Thus, as viewers become savvier, TV becomes more and more of a balancing act — schmuck bait rises up here and there, and the show has to find ways to subvert it, to let the audience know it’s two steps ahead of them. Such an episode is Person of Interest’s “6,741.”

Nearly everything in this episode could be called schmuck bait

This picture doesn’t really have much to do with this article, but I like it. CBS

I could fairly easily spend several thousand words explaining the surprisingly complicated back story of Person of Interest. In the interest of brevity, I’ll say that the show is a sci-fi gem about a world secretly ruled by dueling artificial superintelligences known as The Machine (which is on the side of the show’s heroes) and Samaritan (which is on the side of their enemies).

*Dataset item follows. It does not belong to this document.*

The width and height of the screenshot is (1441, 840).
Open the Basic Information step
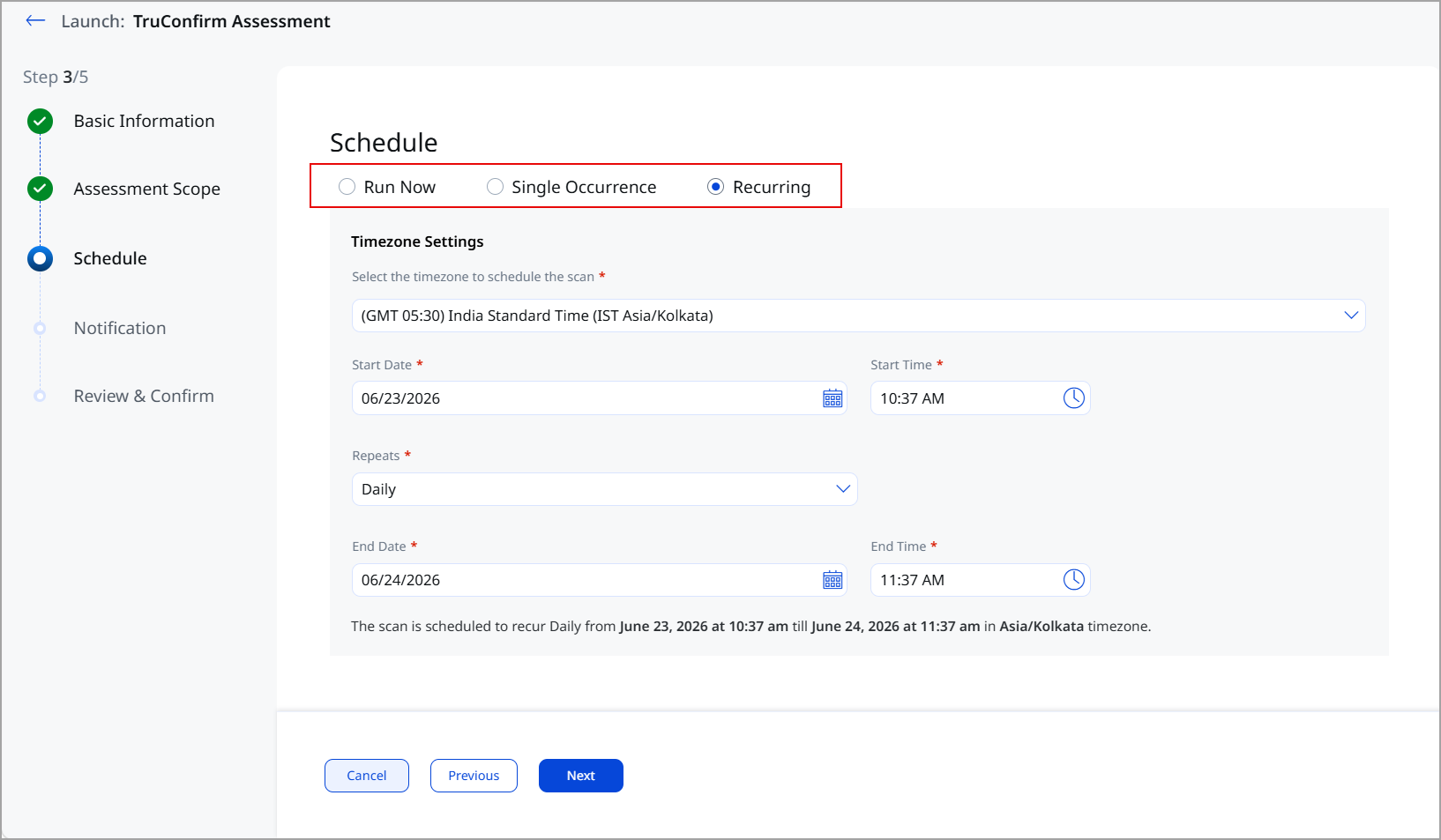(144, 121)
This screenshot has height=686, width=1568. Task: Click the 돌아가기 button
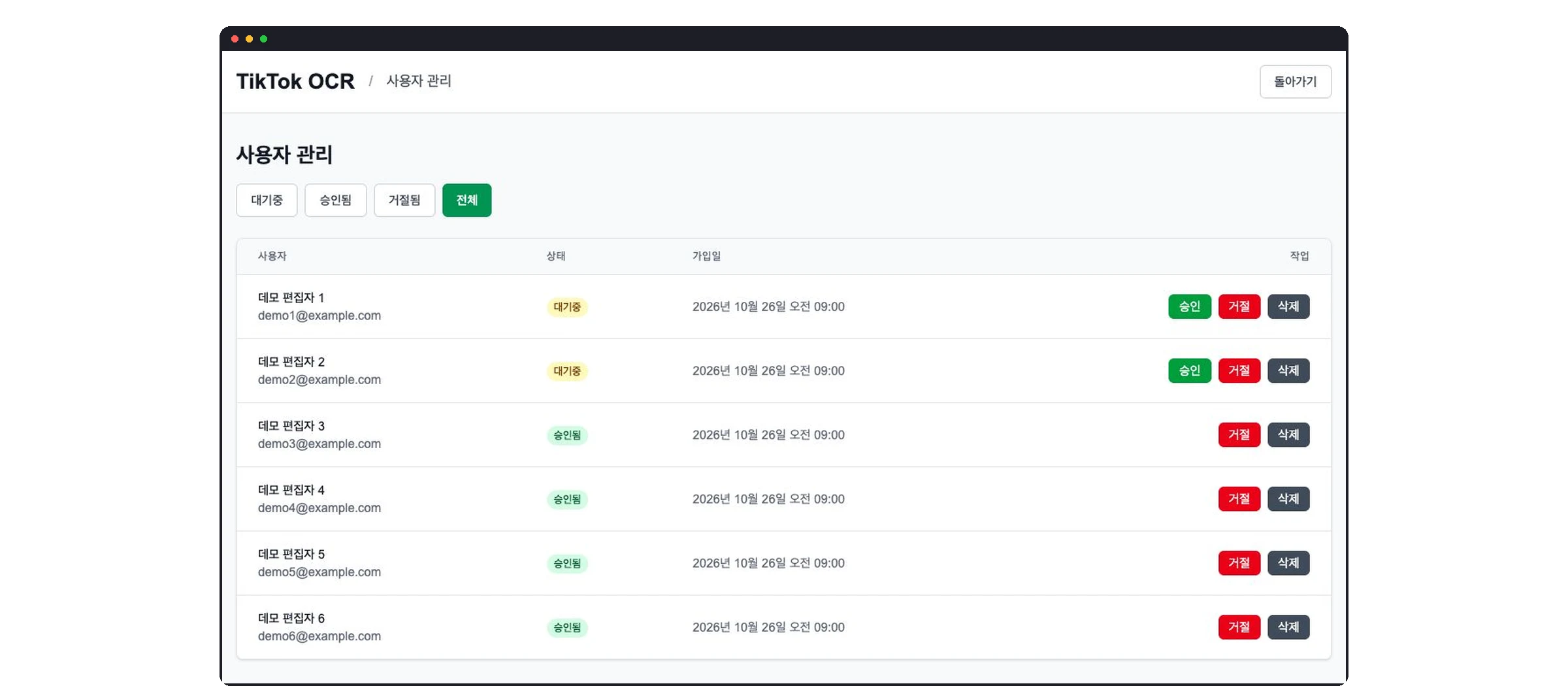coord(1295,82)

Both Machine and Samaritan represent the global surveillance state run even more amok than usual, as they use the gigantic global network to track individuals, fight crime, and rain down all manner of death and destruction. In the show’s fourth season, former CIA agent and current Machine operative Sameen Shaw (Sarah Shahi) was captured by Samaritan forces. Unable to save her, the others on the side of the Machine eventually assumed she was dead.

She wasn’t! (Remember, this is an article about schmuck bait.) Yet the show took its sweet time in bringing her back. Fully four episodes passed from when she last appeared in significant fashion (in fourth season’s 21st episode) to “6,741.” That gave her lengthy absence — which turned out to last nine months — the kind of emotional and psychological weight that gave it a real feeling of permanence, rather than a quick plot twist meant to goose the drama.

In one sense, then, everything that happens in “6,741” is schmuck bait. Shaw escapes captivity way too easily. She finds her old friends way too easily. Indeed, everything comes a little too easily when you stop and think about it.

And when she starts killing said friends, you realize there’s another shoe hanging out there somewhere, waiting to drop. It might, indeed, occur to you that this is a dream episode (which it sort of is, as everything is happening inside Shaw’s head as Samaritan probes her thoughts to ascertain her friends’ weaknesses and how Shaw might be used against them).

Of all the types of cheap storytelling devices you could employ, “It was all a dream” is one of the cheapest. And yet not only does “6,741” get away with that, but it gets away with all other manner of twists that should seem cheap, right down to seemingly killing off two regular characters. (It might be the show’s final season, but the bloodbath probably wouldn’t happen in episode four.)

So how does Person of Interest get away with all of this stuff that could feel cheap? It has two tricks up its sleeve. The first is Shaw herself, and the second is that it roots everything in an epic love story for the ages.

This show has one of TV’s best love stories

Root (Amy Acker) cares for Shaw. CBS

The very first time Person of Interest fans met Shaw was in a second season episode told from her point-of-view, as a brutally effective CIA operative on the trail of some of the show’s other characters. The character (and Shahi’s performance) proved so popular that she was added to the cast on a regular basis in season three.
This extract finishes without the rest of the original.